Records from a data collection
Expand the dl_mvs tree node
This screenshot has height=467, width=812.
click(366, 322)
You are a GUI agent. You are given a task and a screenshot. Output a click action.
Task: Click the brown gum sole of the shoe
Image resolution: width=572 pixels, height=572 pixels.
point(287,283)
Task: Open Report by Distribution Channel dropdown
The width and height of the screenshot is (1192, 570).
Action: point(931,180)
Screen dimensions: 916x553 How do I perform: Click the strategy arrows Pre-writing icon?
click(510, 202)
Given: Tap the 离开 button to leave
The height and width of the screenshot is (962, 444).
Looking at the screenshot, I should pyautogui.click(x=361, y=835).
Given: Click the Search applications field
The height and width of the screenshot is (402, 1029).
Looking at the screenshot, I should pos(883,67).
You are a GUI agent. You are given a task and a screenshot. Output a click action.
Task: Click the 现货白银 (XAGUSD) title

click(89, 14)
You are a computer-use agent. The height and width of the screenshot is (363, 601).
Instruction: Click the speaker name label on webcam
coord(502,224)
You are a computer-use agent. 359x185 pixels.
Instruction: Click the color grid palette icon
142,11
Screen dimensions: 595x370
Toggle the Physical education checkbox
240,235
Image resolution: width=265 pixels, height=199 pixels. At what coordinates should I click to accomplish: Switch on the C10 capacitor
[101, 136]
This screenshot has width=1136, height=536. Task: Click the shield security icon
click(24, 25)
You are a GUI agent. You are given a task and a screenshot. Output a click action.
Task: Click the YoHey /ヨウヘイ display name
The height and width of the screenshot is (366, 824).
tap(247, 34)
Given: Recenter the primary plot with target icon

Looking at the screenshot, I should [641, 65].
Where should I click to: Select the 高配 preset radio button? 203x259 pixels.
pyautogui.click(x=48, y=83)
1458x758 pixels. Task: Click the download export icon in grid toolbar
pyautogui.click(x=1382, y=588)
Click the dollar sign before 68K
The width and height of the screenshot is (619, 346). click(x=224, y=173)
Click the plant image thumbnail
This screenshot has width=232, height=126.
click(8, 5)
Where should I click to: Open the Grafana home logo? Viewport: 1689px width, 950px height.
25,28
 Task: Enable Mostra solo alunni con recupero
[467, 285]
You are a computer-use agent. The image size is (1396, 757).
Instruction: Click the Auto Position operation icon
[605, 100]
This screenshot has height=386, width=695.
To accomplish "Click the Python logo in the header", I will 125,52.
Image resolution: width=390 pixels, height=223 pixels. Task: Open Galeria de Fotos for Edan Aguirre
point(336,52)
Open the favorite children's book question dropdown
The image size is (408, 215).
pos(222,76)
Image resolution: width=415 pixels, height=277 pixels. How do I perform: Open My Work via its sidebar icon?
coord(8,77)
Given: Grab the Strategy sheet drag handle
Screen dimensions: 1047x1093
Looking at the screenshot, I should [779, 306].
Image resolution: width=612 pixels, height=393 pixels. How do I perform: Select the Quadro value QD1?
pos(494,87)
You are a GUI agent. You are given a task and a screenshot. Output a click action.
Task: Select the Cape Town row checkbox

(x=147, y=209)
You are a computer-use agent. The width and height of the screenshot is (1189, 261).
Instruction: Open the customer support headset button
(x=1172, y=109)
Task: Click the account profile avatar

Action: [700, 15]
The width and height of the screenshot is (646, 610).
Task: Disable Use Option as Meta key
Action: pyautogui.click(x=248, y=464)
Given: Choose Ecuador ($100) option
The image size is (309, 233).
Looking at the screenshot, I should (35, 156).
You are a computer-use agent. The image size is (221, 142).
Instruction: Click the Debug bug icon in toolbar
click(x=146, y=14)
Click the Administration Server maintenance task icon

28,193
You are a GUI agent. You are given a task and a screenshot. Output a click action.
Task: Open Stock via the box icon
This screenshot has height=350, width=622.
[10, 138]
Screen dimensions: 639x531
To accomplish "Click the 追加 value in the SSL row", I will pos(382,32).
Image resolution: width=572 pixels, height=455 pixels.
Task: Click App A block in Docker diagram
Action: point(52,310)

EXERCISE REQUIREMENTS. Please convert all of the records above into a JSON list of strings, with one string per line and blank lines left out.

EXERCISE RESPONSE.
[
  "Expand the dl_mvs tree node",
  "This screenshot has height=467, width=812.",
  "click(366, 322)",
  "You are a GUI agent. You are given a task and a screenshot. Output a click action.",
  "Task: Click the brown gum sole of the shoe",
  "Image resolution: width=572 pixels, height=572 pixels.",
  "point(287,283)",
  "Task: Open Report by Distribution Channel dropdown",
  "The width and height of the screenshot is (1192, 570).",
  "Action: point(931,180)",
  "Screen dimensions: 916x553 How do I perform: Click the strategy arrows Pre-writing icon?",
  "click(510, 202)",
  "Given: Tap the 离开 button to leave",
  "The height and width of the screenshot is (962, 444).",
  "Looking at the screenshot, I should pyautogui.click(x=361, y=835).",
  "Given: Click the Search applications field",
  "The height and width of the screenshot is (402, 1029).",
  "Looking at the screenshot, I should pos(883,67).",
  "You are a GUI agent. You are given a task and a screenshot. Output a click action.",
  "Task: Click the 现货白银 (XAGUSD) title",
  "click(89, 14)",
  "You are a computer-use agent. The height and width of the screenshot is (363, 601).",
  "Instruction: Click the speaker name label on webcam",
  "coord(502,224)",
  "You are a computer-use agent. 359x185 pixels.",
  "Instruction: Click the color grid palette icon",
  "142,11",
  "Screen dimensions: 595x370",
  "Toggle the Physical education checkbox",
  "240,235",
  "Image resolution: width=265 pixels, height=199 pixels. At what coordinates should I click to accomplish: Switch on the C10 capacitor",
  "[101, 136]",
  "This screenshot has width=1136, height=536. Task: Click the shield security icon",
  "click(24, 25)",
  "You are a GUI agent. You are given a task and a screenshot. Output a click action.",
  "Task: Click the YoHey /ヨウヘイ display name",
  "The height and width of the screenshot is (366, 824).",
  "tap(247, 34)",
  "Given: Recenter the primary plot with target icon",
  "Looking at the screenshot, I should [641, 65].",
  "Where should I click to: Select the 高配 preset radio button? 203x259 pixels.",
  "pyautogui.click(x=48, y=83)",
  "1458x758 pixels. Task: Click the download export icon in grid toolbar",
  "pyautogui.click(x=1382, y=588)",
  "Click the dollar sign before 68K",
  "The width and height of the screenshot is (619, 346). click(x=224, y=173)",
  "Click the plant image thumbnail",
  "This screenshot has width=232, height=126.",
  "click(8, 5)",
  "Where should I click to: Open the Grafana home logo? Viewport: 1689px width, 950px height.",
  "25,28",
  " Task: Enable Mostra solo alunni con recupero",
  "[467, 285]",
  "You are a computer-use agent. The image size is (1396, 757).",
  "Instruction: Click the Auto Position operation icon",
  "[605, 100]",
  "This screenshot has height=386, width=695.",
  "To accomplish \"Click the Python logo in the header\", I will 125,52.",
  "Image resolution: width=390 pixels, height=223 pixels. Task: Open Galeria de Fotos for Edan Aguirre",
  "point(336,52)",
  "Open the favorite children's book question dropdown",
  "The image size is (408, 215).",
  "pos(222,76)",
  "Image resolution: width=415 pixels, height=277 pixels. How do I perform: Open My Work via its sidebar icon?",
  "coord(8,77)",
  "Given: Grab the Strategy sheet drag handle",
  "Screen dimensions: 1047x1093",
  "Looking at the screenshot, I should [779, 306].",
  "Image resolution: width=612 pixels, height=393 pixels. How do I perform: Select the Quadro value QD1?",
  "pos(494,87)",
  "You are a GUI agent. You are given a task and a screenshot. Output a click action.",
  "Task: Select the Cape Town row checkbox",
  "(x=147, y=209)",
  "You are a computer-use agent. The width and height of the screenshot is (1189, 261).",
  "Instruction: Open the customer support headset button",
  "(x=1172, y=109)",
  "Task: Click the account profile avatar",
  "Action: [700, 15]",
  "The width and height of the screenshot is (646, 610).",
  "Task: Disable Use Option as Meta key",
  "Action: pyautogui.click(x=248, y=464)",
  "Given: Choose Ecuador ($100) option",
  "The image size is (309, 233).",
  "Looking at the screenshot, I should (35, 156).",
  "You are a computer-use agent. The image size is (221, 142).",
  "Instruction: Click the Debug bug icon in toolbar",
  "click(x=146, y=14)",
  "Click the Administration Server maintenance task icon",
  "28,193",
  "You are a GUI agent. You are given a task and a screenshot. Output a click action.",
  "Task: Open Stock via the box icon",
  "This screenshot has height=350, width=622.",
  "[10, 138]",
  "Screen dimensions: 639x531",
  "To accomplish \"Click the 追加 value in the SSL row\", I will pos(382,32).",
  "Image resolution: width=572 pixels, height=455 pixels.",
  "Task: Click App A block in Docker diagram",
  "Action: point(52,310)"
]